HMGB1 interacts with DNA in a non-sequence specific manner, but interestingly HMGB1 can aid in sequence-specific DNA reactions in vitro. However, new research has indicated that HMGB1 has rudimentary sequence recognition capabilities which when coupled with its cooperative interaction with the ZEBRA activator leads to binding specificity. Other evidence for rudimentary sequence recognition comes from NMR structural studies of non-histone protein 6A (NECP6A), a Saccharomyces cerevisiae homologue of HMGB1. The NHP6A amino acid residues of methionine and phenylalanine intercalate the DNA leading to rudimentary DNA binding specificity.

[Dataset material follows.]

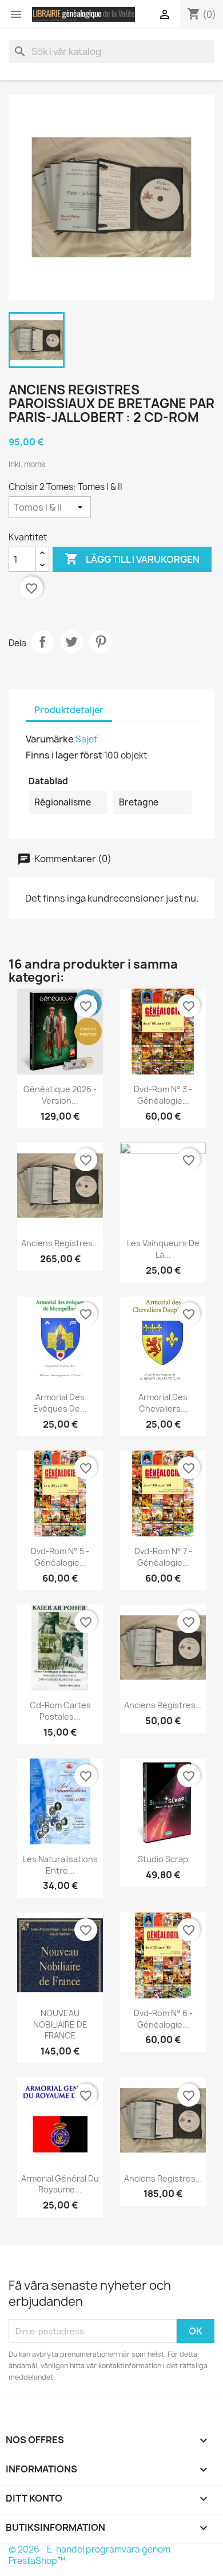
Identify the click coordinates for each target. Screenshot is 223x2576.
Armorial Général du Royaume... (60, 2184)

Both HMGB1 and HMGB2 have a tripartite structure. The first two regions contain a non-identical internal repeat forming the two HMG boxes called box A (1-79) and box B (90-163). These two domains are conserved from trout to humans, have a globular structure and can be isolated by controlled proteolytic digestion. Each of these domains is rich in charged amino acids with a net positive charge of +20. Residues 80-89 form a link between the two boxes. These boxes are not only able to bind DNA but they also can fold and/or bend it. The third domain of HMGB1 is the acidic carboxy-terminal tail, lacks an identifiable ordered structure. The first 20 residues have a net charge of +8, with lysine residues accounting for the positive charges. The last 29 residues make a continuous stretch of acidic amino acids, which is able to interact with histone HI in in vitro assays. A block schematic is shown below which details these regions in HMGB1.
HMGB-2 shows 86% identity in the A/B domains with HMGB-1, but in the acidic C terminal the identity is only 50% in the sequences. There are 30 negatively charged residues in the C terminus of HMGB-1 whereas HMGB-2 has 22 of them.